Right now, I'm listening to Fernando Ortega's version of "Give Me Jesus" - an anthem that I go to often in my prayers and thoughts. The lyrics alone seem a bit trite - "Give me Jesus, Give me Jesus. You can have all this world, but give me Jesus." But, I was thinking about what that actually means. Jesus- the source of life, salvation. Jesus- the lover of the afflicted and the poor. Jesus- the defender of the rejected and abused. Jesus- the One who welcomes children and feeds the hungry. Jesus- the hater of injustice and hypocrisy. Jesus- the Giver, teacher, and bringer of peace. Jesus- the One who controls the earth- whose words quiet the storm.

I've been the recipient of some pretty incredible blessings in the past month - I've been so encouraged by the way that the Lord provides for our needs - the way we need them to be met. But in the midst of all of this, the words of a wise man ring in my heart- "Hold it lightly"- all of the blessings we have are meant to be received, enjoyed, and offered back to the Lord as worship. I've heard people say that before. But for the first time, I think I am actually beginning to understand what it means.

We must keep our hold on the things He gives us light - for the greater joy that comes with not clenching gifts out of fear of losing them. I have had this image in grained in my head for a while now. Just as the Lord fills our palms with His gifts. We receive, but with the understanding that what has been given is out of His goodness - in His timing and for His glory. Recognizing His Kingship and authority in these gifts actually enables us to enjoy them in a richer, deeper and fuller way.

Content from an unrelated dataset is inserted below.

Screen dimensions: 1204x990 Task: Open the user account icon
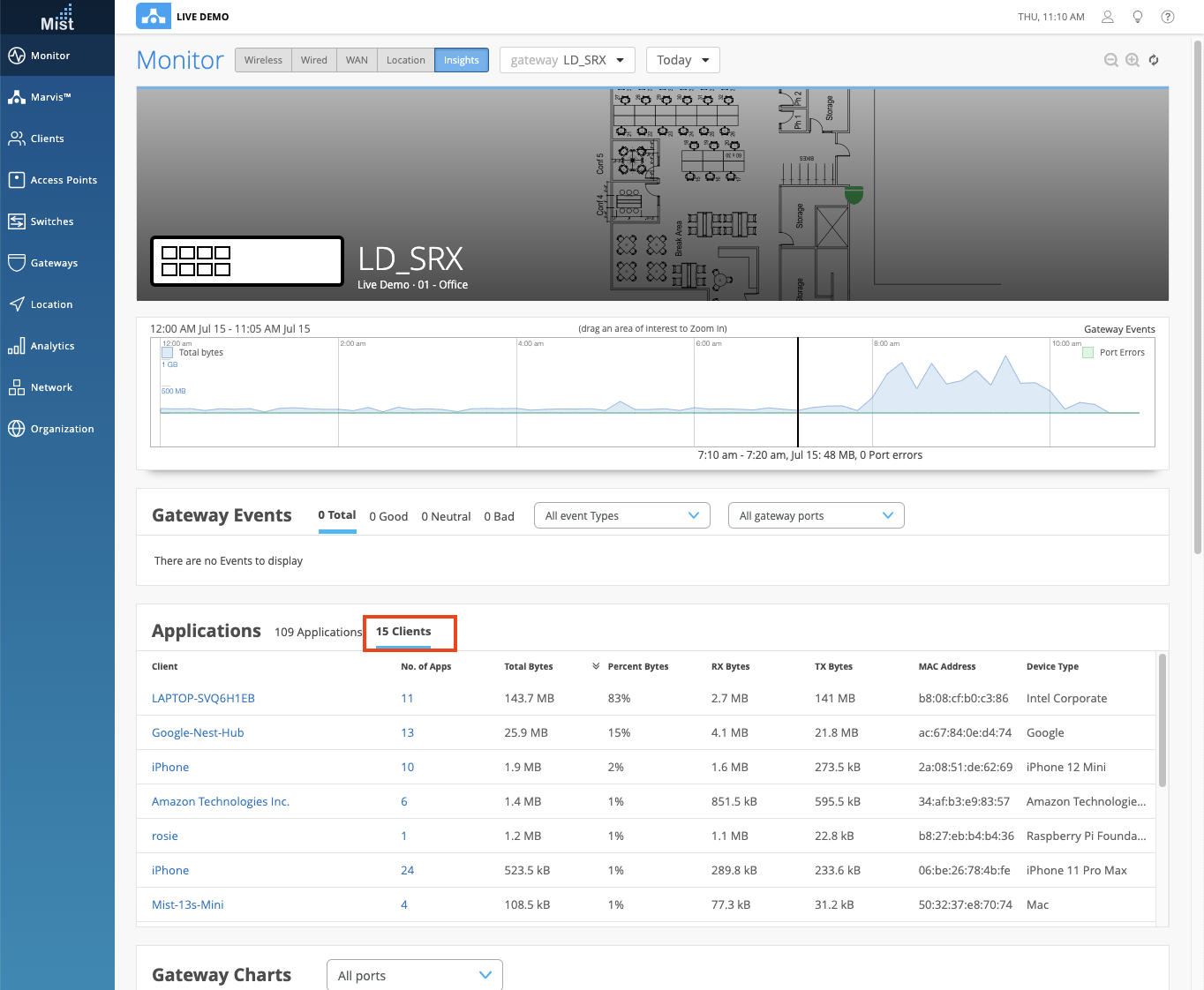click(x=1108, y=17)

Why am I writing this? Because I've consistently been eager to control and figure out pretty much everything- particularly as it relates to men and life choices. That's begun to change recently. And it actually has very little to do with anything I've "done" per se. But over the course of the past couple of months, I've begun to first accept that I am human- with needs and desires. That's ok. God made me this way. But He also provides for those needs to be met. How? For me, my need for affirmation and feeling lovely is met in long walks through town, wearing a long, flowy skirt, beautiful sunsets. They always made me feel loved, but recognizing that those things are explicitly meeting those needs- and that comes from the Lord - means that I become radically less urgent to find satisfaction in another person. So first, ask yourself, what are your emotional and spiritual needs? Then take a look at when you feel the most loved and appreciated when you're alone. What makes you feel alive? Have you considered that the very thing that gives you joy actually meets your need to feel loved?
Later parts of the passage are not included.